But am I now free? If we drive back the enemy, shall I be free? Yes, I shall be free, rightly free, free to aid the country, and to got aid from the country, I shall be part of the country and can enjoy my will, because I will to be part of my country and to help build up her greatness and sustain and improve her institutions.
Institutions? What is an institution? We say government is an institution. What is a government? Is it a body of men? No. What is it, then? Something formed by the people for their supposed good, a growth, a development–a development of what? Is it material? No, it is moral; it is _soul_–then I thought I could see what is meant by the country and by her institutions. The country is the spirit of the nation–and it is deathless. It is not doomed to subjection; take the land–enslave the people–and yet will that spirit live and act and have a body. Let our enemies prevail over our armies; let them destroy; yet shall all that is good in our institution be preserved even by our enemies; for a true idea is imperishable and nothing can decay but the false.
Then why fight? Because the true must always war against the false. The false and the true are enemies. But why kill the body in order to spread, or even to maintain, the truth? Will the truth be better or stronger by that?

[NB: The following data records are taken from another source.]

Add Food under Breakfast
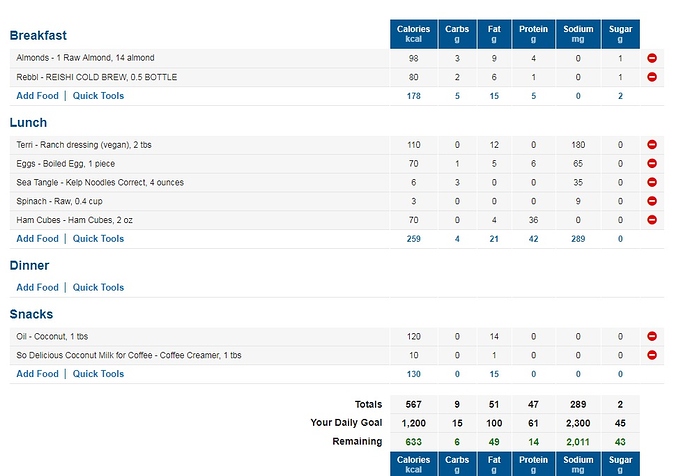This screenshot has width=690, height=476. [x=37, y=96]
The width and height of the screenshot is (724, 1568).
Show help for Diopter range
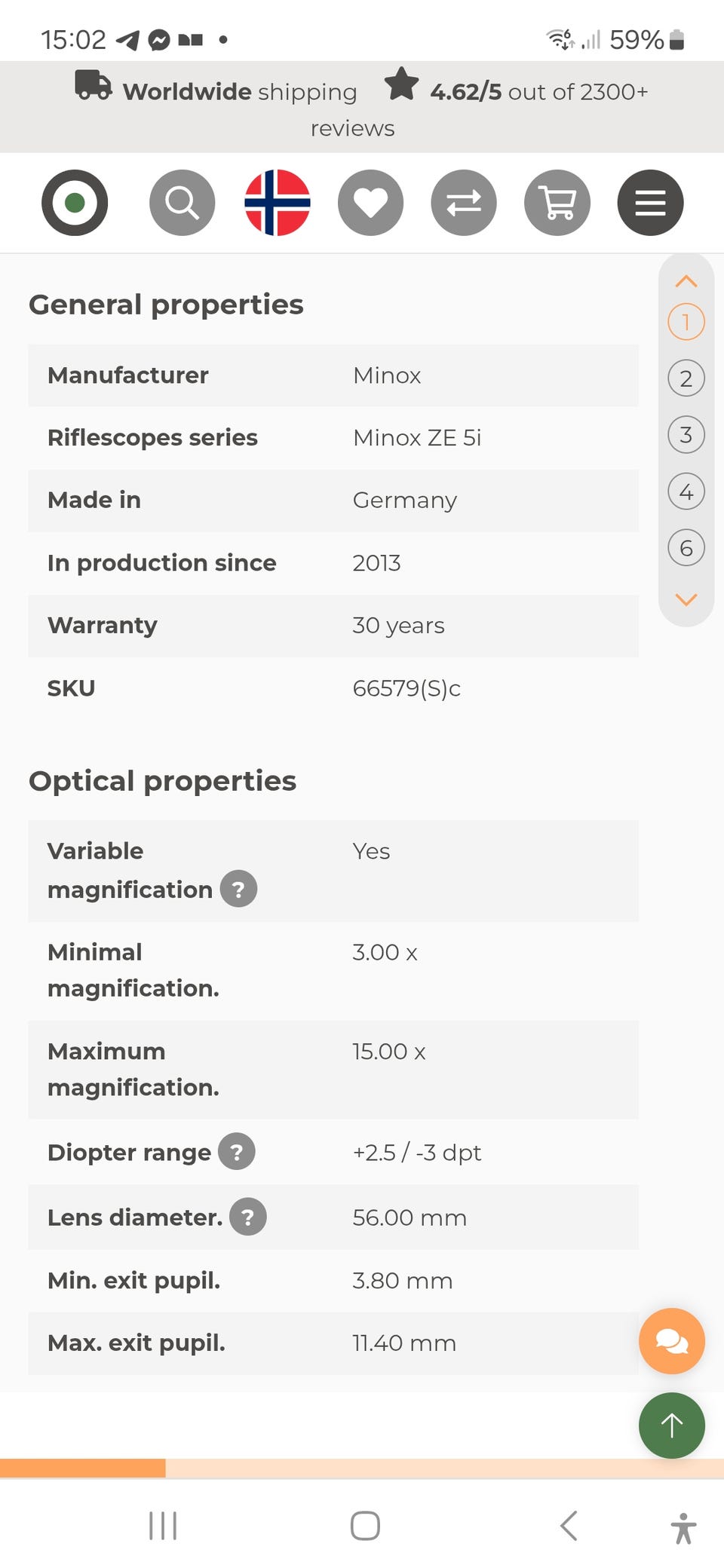237,1152
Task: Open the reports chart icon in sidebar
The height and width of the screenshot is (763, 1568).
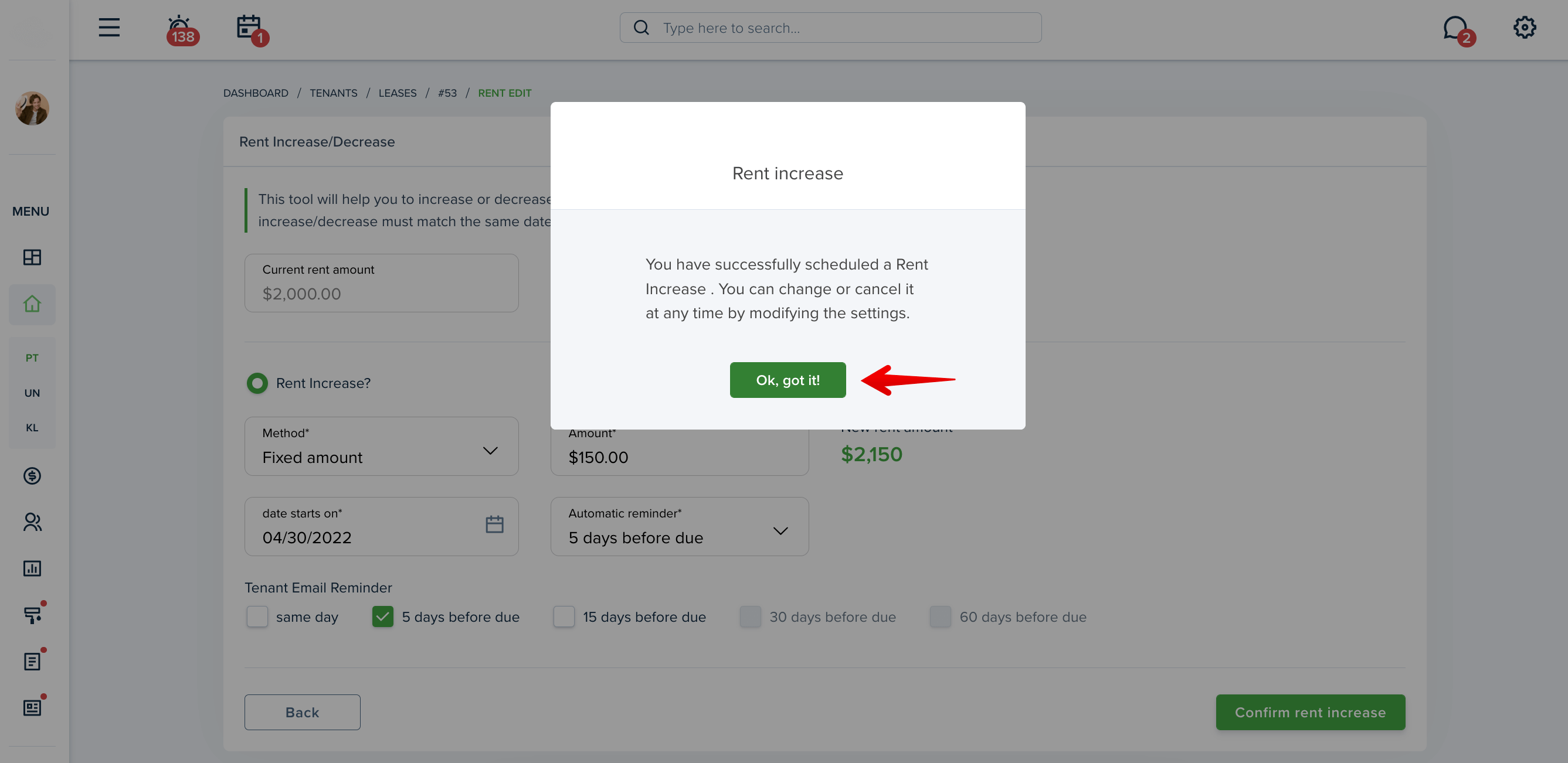Action: point(32,568)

Perhaps–yet no. War is evil and not good, and it is only by good that evil can be overcome. But if our enemies come upon us, must we not fight? The country wishes peace. Our enemies bring war. Must we submit? We cannot submit. Submission to disgrace is repugnant to the spirit of the nation; death is better than submission. But killing, is it not crime? Is crime better than submission? No; submission is better than crime But is not submission also a crime? At least it is an infringement of the law of the nation’s spirit. Then crime must be opposed by crime? To avoid the crime of submission we must commit the crime of killing? It seems so–but why? But why? Ah! yes; I think I see; it is because the spirit of the nation is not equal to the spirit of the world. The world-idea forbids killing and forbids submission, and demands life and freedom for all; the spirit of the nation is not so unselfish; the spirit of the nation exalts so-called patriotism; the world-spirit raises high the principle of philanthropy universal. The country has not developed the world-idea, and will not, except feebly; but she will at last, and will be loyal to the spirit of the world. Then, unless I am sustained by a greater power, I cannot go contrary to the spirit of the South. I must kill and must be killed.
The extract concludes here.